Tuesday, October 15, 2019

Day 18, Leg 15

It's been a day of much-needed rest here by the Chilgok Dam. As I think I predicted back in 2017, the nice little restaurant behind the Lee Motel has gone out of business thanks to a lack of customers. I blame the location: the restaurant isn't visible from any angle of approach, and no amount of signage is going to persuade the masses to flock to a restaurant they can't see. Upshot: I had to get my food from the nearest convenience store, which required me to walk down the street, go through a concrete tunnel, and climb some stairs. That's normally not a horrible prospect, but imagine you're now severely arthritic and moving about like a 90-year-old.

At least I'm moving around much better than I had been at the end of the day yesterday. It makes me think that, if I could only take two months off to do the same walk, this whole thing would be a lot easier on my feet. Really, though, the best solution is just to lose another 20 kg. Will I? If history is any indication, no. But you never know: I might be bitten by the fitness bug upon my return to civilization.

I'm currently dreading the next few days. Tomorrow, I do another 32K walk that will take me into Daegu. I'll be staying only a single night at the Boom Motel (or the Motel Boom... Korean motels aren't big on word order). After that, I walk 23K to stay at a riverside inn just outside of Daegu, then on Friday, I trudge 33K out to the Hapcheon Changnyeong Dam for my first night of two nights in a row of camping. On Saturday, I walk another 18K and camp again. This means that, by Sunday, I'll be a filthy, stinking mess when I walk 28K to the town of Namji-eup for another two-night stay at the CF Motel. I fondly remember Namji-eup for its awesome Nae Nae Chicken branch, which made some of the crunchiest, best-tasting chicken tenders I've ever had.

After Namji, I walk 33K to another campsite. Whereas the two campsites mentioned above will be out in nature and not necessarily legal, this campsite will be an "auto campground," i.e. a place for a family to drive in, select a numbered plot, and set up camp. It's not real camping, but it gets the kids outdoors and under the big sky.

The following day, October 23, I hike 33K to the city of Yangsan, where I will once again stay for two nights to allow my battered feet a chance to rest before the final leg of the walk on October 25: 28K from Yangsan to Busan's Nakdong River Estuary and the end of my trek. I like the fact that the final day's walk will be relatively short. It will also be in a relatively straight line south because Yangsan sits almost directly atop Busan.

I have at least three really nasty hills to look forward to between now and the end. One is just a straightforward slope that goes up and up, steeply, for the better part of a kilometer. I'll have to switchback my way up that one if I hope to do it without stopping. The other two hills are themselves some pretty horrible, switchbacking paths. One sits next to a Buddhist temple called Mushim-sa (No-mind Temple, mushim being an important concept in Zen Buddhism); the other is... well, frankly, I don't remember where it is. I also can't remember whether I encountered two of these three nasty ascents on the same day. I'll have to look at my 2017 blog tonight.

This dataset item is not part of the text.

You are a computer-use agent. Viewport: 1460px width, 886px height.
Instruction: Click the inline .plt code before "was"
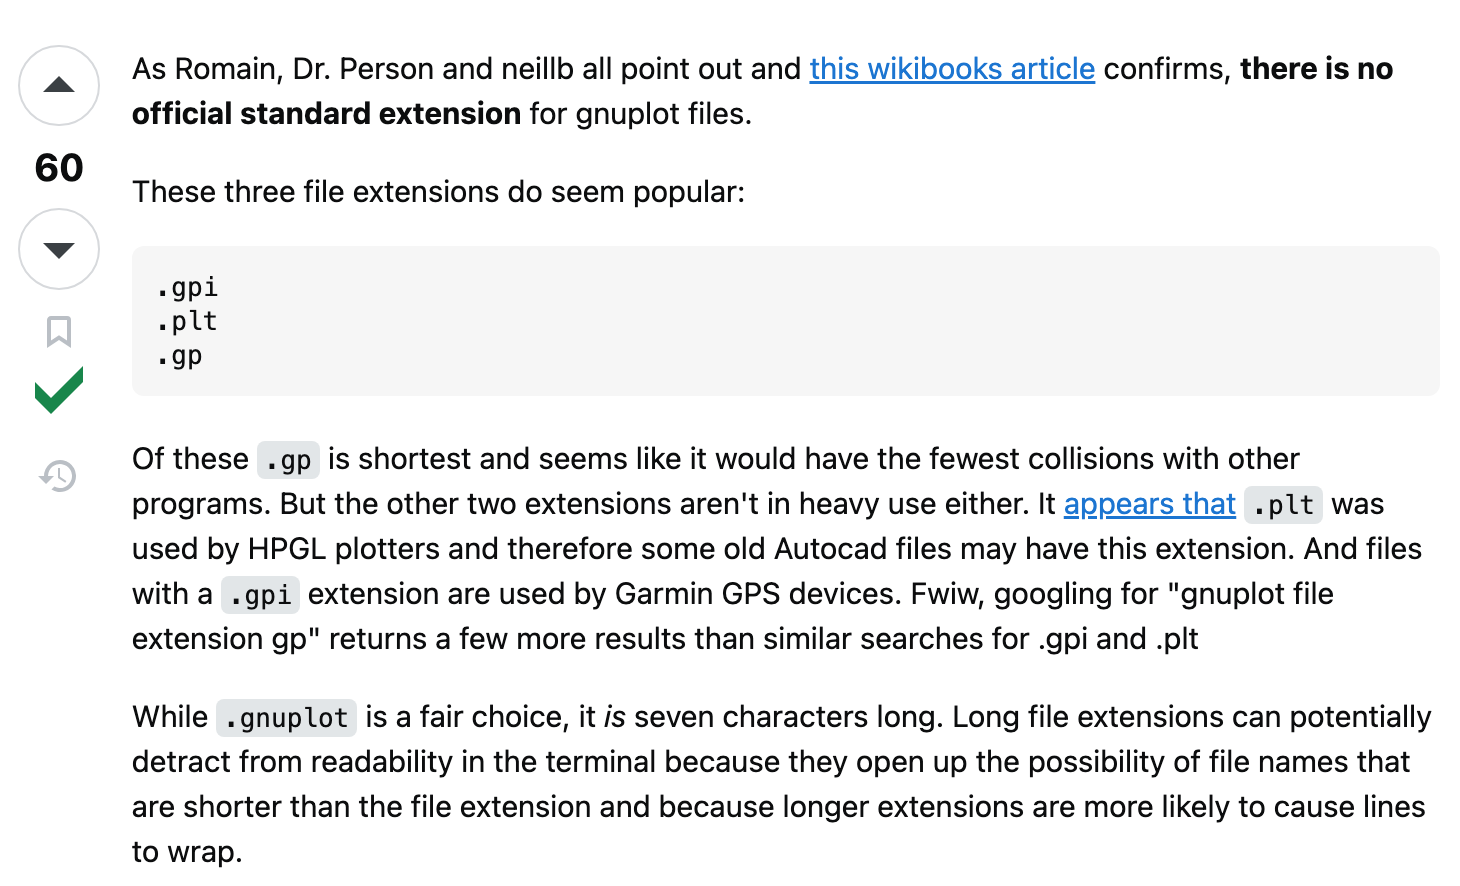pos(1283,505)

So: arduous times ahead, which means you get to read more about my screaming feet. I've been thinking, lately, that the foot gods exact a heavy price whenever I do this sort of walk; two of the toenails on my left foot are blackening right now, so I know I'll be losing them by Christmas and regrowing them by the end of winter in early 2020. I may have to rethink my loyalty to the New Balance brand of walking shoe; I apparently need to buy a shoe with what is called a "wide toe box" to give my digits room to breathe.

October 15 is also my little brother Sean's birthday. Sean is a professional cellist who performs with various local orchestras and also ends up doing some interesting gigs involving some pretty big names. He just told me he did a performance, recently, with Hugh Jackman, whom we all know to be as much of a song-and-dance man as he is a big movie star. Sean said Hugh was nice and shook everyone's hands. Sean also just performed alongside Katy Perry, and he had the video to prove it. See here. Wait for the moment when the camera pans right, and look for the row of instrumentalists. Find the one shadowy dude on cello who looks a lot like yours truly, and that'll be Sean. Happy Fortieth, Big Boy!

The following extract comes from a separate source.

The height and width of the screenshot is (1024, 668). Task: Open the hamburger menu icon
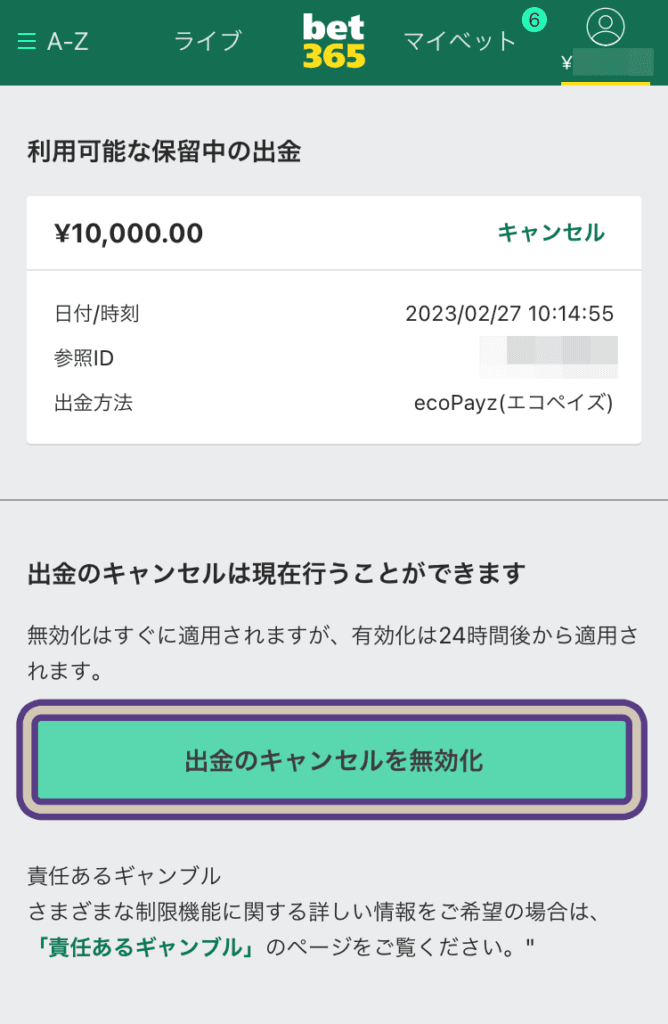pos(27,42)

I did take a stroll across the Chilgok Dam and back. Here are some pics.

Forgot to mention they're forecasting rain for Friday. Murphy's Law. A long, 32K walk in cold rain followed by camping in said rain. Not looking forward to that at all.


  1. I guess at this point there is no alternative to camping? Just reading about what you have in store left me shaking my head and thinking "no way!"

    I forget, did you build in any recovery days before you start back to work? Just wondering if sacrificing one or two of those (assuming you have them) makes sense to ease the burden on your feet with shorter walks?

  2. Good questions. I'm thinking about splitting up the walk to Yangsan and sacrificing the extra rest day once I'm there. The logic is that I won't need the extra rest if I walk a short enough distance. We'll see.

  3. As for "buffer" days: I finish the walk on the 25th and am back in the office on the 28th.

  4. Sounds like a good plan to me, and worst case you can still take an extra day somewhere if need me.